This post is about a paper that I read today (which inspired me to write a real blog post after months!)
The paper: Linguistically Naive!= Language Independent: Why NLP Needs Linguistic Typology
Author: Emily Bender
Proceedings of the EACL 2009 Workshop on the Interaction between Linguistics and Computational Linguistics, pages 26–32. ACL.
In short, this is a position paper, that argues that incorporating linguistic knowledge is a must if we want to create truly language independent NLP systems. Now, on the surface, that looks like a contradictory statement. Well, it isn’t ..and it is common sense, in.. er..some sense ;)
So, time for some background: an NLP algorithm that offers a solution to some problem is called language independent if that approach can work for any other language apart from the language for which it was initially developed. One common example can be Google Translate. It is a practical example of how an approach can work across multiple language pairs (with varying efficiencies ofcourse, but that is different). The point of these language independent approaches is that, in theory, you can just apply the algorithm on any language as long as you have the relevant data about that language. However, typically, such approaches in contemporary research eliminate any linguistic knowledge in their modeling and there by make it “language” independent.
Now, what the paper argues for is clear from the title – “linguistically naive != language independent”.
I liked the point made in section-2, where in some cases, the surface appearance of language independence is actually a hidden language dependence. The specific example of ngrams and how efficiently they work, albeit for languages with certain kind of properties, and the claim of language independence – that nailed down the point. Over a period of time, I became averse to the idea of using n-grams for each and every problem, as I thought this is not giving any useful insights neither from a linguistic nor from a computational perspective (This is my personal opinion). However, although I did think of this language dependent aspect of n-grams, I never clearly put it this way and I just accepted that “language independence” claim. Now, this paper changed that acceptance. :-)
One good thing about this paper is that it does not stop there. It also explains about approaches that use language modeling but does slightly more than ngrams to accommodate various types of languages (factored language models) and also talks about how a “one size fits all” approach won’t work. There is this gem of a statement:
“A truly language independent system works equally well across languages. When a system that is meant to be language independent does not in fact work equally well across languages, it is likely because something about the system design is making implicit assumptions about language structure. These assumptions are typically the result of “overfitting” to the original development language(s).”

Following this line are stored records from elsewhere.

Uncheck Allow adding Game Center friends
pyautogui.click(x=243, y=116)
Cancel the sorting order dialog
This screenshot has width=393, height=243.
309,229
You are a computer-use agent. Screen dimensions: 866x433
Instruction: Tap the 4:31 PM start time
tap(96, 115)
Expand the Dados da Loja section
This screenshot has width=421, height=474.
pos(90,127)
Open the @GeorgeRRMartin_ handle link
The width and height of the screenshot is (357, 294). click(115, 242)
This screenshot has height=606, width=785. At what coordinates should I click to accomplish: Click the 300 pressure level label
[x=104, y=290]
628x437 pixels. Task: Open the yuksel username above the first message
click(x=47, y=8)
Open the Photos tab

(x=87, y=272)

Now, there is this section on language independence claims and representation of languages belonging to various families in the papers of ACL 2008. This concludes saying:
“Nonetheless, to the extent that language independence is an important goal, the field needs to improve both its testing of language independence and its sampling of languages to test against.”

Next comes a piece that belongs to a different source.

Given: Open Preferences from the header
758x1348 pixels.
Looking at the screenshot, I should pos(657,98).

Finally, the paper talks about one form of linguistic knowledge that can be incorporated in linguistic systems – linguistic typology and gives pointers to some useful resources and relevant research in this direction.
And I too conclude the post with the two main points that I hope people noticed in the research community:
(1) “This paper has briefly argued that the best way to create language-independent systems is to include linguistic knowledge, specifically knowledge about the ways in which languages vary in their structure. Only by doing so can we ensure that our systems are not overfitted to the development languages.”

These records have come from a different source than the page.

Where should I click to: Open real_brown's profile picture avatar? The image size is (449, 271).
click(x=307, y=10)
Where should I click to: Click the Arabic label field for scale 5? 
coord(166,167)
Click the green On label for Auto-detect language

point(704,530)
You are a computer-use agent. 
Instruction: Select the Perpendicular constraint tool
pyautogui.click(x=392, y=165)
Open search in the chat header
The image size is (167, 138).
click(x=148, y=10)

(2) “Finally, if the field as a whole values language independence as a property of NLP systems, then we should ensure that the languages we select to use in evaluations are representative of both the language types and language families we are interested in.”
Good paper and considerable amount of food for thought! These are important design considerations, IMHO.
The extended epilogue:
At NAACL-2012, there was this tutorial titled “100 Things You Always Wanted to Know about Linguistics But Were Afraid to Ask“, by Emily Bender. At that time, although I in theory could have attended the conference, I could not, as I had to go to India. But, this was one tutorial that caught my attention with its name and description and I really wanted to attend it.
Thanks to a colleague who attended, I managed to see the slides of the tutorial (which I later saw on the professor’s website). Last week, during some random surfing, I realized that an elaborate version was released as a book:
Linguistic Fundamentals for Natural Language Processing: 100 Essentials from Morphology and Syntax
by Emily Bender
Pub: Synthesis Lectures on Human Language Technologies, Morgan and Claypool Publishers
I happily borrowed the book using the inter-library loan and it traveled for a few days and reached me from somewhere in Lower Saxony to here in Baden-Württemburg. Just imagine, it travelled all the way just for my sake! ;) :P
So, I started to go through the book. I, even in the days of absolute lack of any basic knowledge on this field, always felt that natural language processing should involve some form of linguistic modeling by default. However, most of the successful so-called “language independent” approaches (some of which also became the products we use regularly, like Google Translate and Transliterate) never speak about such linguistic modeling (atleast, not many that I read).
There is also this Norvig vs Chomsky debate, about which I keep getting reminded of when I think of this topic. (Neither of them are wrong in my view but that is not the point here.)
In this context, I found the paper particularly worth sharing. Anyway, I perhaps should end the post. While reading the introductory parts of Emily Bender’s book, I found a reference to the paper, and this blog post came out of that reading experience.